Re: [PATCH printk v2 09/11] panic: Add atomic write enforcement to oops

From: Petr Mladek
Date: Wed Sep 27 2023 - 09:15:14 EST


On Wed 2023-09-20 01:14:54, John Ogness wrote:
> Invoke the atomic write enforcement functions for oops to
> ensure that the information gets out to the consoles.
>
> Since there is no single general function that calls both
> oops_enter() and oops_exit(), the nesting feature of atomic
> write sections is taken advantage of in order to guarantee
> full coverage between the first oops_enter() and the last
> oops_exit().
>
> It is important to note that if there are any legacy consoles
> registered, they will be attempting to directly print from the
> printk-caller context, which may jeopardize the reliability of
> the atomic consoles. Optimally there should be no legacy
> consoles registered.
>
> --- a/kernel/panic.c
> +++ b/kernel/panic.c
> @@ -630,6 +634,36 @@ bool oops_may_print(void)
> */
> void oops_enter(void)
> {
> + enum nbcon_prio prev_prio;
> + int cpu = -1;
> +
> + /*
> + * If this turns out to be the first CPU in oops, this is the
> + * beginning of the outermost atomic section. Otherwise it is
> + * the beginning of an inner atomic section.
> + */

This sounds strange. What is the advantage of having the inner
atomic context, please? It covers only messages printed inside
oops_enter() and not the whole oops_enter()/exit(). Also see below.

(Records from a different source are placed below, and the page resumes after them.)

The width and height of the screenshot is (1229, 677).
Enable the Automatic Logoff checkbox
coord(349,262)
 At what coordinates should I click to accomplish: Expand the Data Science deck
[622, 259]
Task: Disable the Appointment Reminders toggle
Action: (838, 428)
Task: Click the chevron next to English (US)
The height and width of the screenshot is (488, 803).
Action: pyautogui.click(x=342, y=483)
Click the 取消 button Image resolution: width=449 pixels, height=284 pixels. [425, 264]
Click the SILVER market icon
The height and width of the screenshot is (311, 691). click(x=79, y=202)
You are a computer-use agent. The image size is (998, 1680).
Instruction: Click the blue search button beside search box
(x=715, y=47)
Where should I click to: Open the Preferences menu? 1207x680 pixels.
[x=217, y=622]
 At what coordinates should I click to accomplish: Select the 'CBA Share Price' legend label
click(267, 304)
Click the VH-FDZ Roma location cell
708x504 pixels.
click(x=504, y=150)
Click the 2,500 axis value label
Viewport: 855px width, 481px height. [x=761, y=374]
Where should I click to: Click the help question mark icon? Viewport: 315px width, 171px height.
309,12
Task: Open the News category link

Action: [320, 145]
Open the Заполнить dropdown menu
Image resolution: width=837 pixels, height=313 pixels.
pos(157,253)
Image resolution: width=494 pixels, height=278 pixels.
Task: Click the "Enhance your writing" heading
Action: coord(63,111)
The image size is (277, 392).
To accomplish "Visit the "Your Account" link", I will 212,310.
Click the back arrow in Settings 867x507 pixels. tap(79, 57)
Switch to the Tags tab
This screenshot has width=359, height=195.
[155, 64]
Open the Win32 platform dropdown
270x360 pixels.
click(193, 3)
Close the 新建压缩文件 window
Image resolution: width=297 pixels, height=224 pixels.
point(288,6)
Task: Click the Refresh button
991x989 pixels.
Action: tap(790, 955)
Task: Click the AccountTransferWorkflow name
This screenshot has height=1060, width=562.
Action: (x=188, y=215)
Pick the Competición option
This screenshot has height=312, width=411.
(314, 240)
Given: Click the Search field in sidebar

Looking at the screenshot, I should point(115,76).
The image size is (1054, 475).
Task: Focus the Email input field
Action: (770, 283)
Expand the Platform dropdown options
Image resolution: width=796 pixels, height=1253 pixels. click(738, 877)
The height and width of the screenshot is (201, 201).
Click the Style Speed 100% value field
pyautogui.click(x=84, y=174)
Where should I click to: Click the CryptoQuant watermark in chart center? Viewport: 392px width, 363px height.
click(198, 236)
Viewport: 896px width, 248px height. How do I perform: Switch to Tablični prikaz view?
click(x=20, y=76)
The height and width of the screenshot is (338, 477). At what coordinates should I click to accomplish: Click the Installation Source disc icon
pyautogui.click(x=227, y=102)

> + prev_prio = nbcon_atomic_enter(NBCON_PRIO_EMERGENCY);
> +
> + if (atomic_try_cmpxchg_relaxed(&oops_cpu, &cpu, smp_processor_id())) {
> + /*
> + * This is the first CPU in oops. Save the outermost
> + * @prev_prio in order to restore it on the outermost
> + * matching oops_exit(), when @oops_nesting == 0.
> + */
> + oops_prev_prio = prev_prio;
> +
> + /*
> + * Enter an inner atomic section that ends at the end of this
> + * function. In this case, the nbcon_atomic_enter() above
> + * began the outermost atomic section.
> + */
> + prev_prio = nbcon_atomic_enter(NBCON_PRIO_EMERGENCY);
> + }
> +
> + /* Track nesting when this CPU is the owner. */
> + if (cpu == -1 || cpu == smp_processor_id())
> + oops_nesting++;
> +
> tracing_off();
> /* can't trust the integrity of the kernel anymore: */
> debug_locks_off();
> @@ -637,6 +671,9 @@ void oops_enter(void)
>
> if (sysctl_oops_all_cpu_backtrace)
> trigger_all_cpu_backtrace();
> +
> + /* Exit inner atomic section. */
> + nbcon_atomic_exit(NBCON_PRIO_EMERGENCY, prev_prio);

This will not flush the messages when:

+ This CPU owns oops_cpu. The flush will have to wait for exiting
the outer loop.

In this case, the inner atomic context is not needed.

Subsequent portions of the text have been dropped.